INSTRUCTIONS FOR THE TASK
Every line below that has the string "agent" adds one to the count. Give that count by itself.

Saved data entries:
******************************
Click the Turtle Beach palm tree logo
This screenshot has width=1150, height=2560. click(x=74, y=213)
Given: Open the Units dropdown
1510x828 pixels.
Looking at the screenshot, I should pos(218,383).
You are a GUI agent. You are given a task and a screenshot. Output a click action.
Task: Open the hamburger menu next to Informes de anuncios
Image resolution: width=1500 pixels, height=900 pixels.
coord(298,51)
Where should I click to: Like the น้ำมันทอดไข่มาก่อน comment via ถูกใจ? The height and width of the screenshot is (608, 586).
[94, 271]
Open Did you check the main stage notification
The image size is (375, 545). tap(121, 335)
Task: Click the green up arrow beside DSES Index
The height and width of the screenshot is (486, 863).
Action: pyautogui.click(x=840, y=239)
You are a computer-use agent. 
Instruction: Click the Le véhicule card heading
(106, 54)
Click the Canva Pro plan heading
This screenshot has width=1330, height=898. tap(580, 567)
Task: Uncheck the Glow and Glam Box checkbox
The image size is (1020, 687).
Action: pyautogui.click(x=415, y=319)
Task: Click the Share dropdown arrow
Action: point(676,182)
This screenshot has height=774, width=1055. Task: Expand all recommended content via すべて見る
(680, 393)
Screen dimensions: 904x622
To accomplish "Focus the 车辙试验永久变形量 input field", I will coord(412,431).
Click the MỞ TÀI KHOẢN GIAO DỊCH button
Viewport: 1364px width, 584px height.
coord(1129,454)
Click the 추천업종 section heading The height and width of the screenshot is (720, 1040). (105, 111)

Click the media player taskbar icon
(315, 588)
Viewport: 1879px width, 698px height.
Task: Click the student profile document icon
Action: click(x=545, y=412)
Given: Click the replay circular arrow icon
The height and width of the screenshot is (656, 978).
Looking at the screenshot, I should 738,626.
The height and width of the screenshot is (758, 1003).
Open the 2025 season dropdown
******************************
THE COMPLETED TASK
2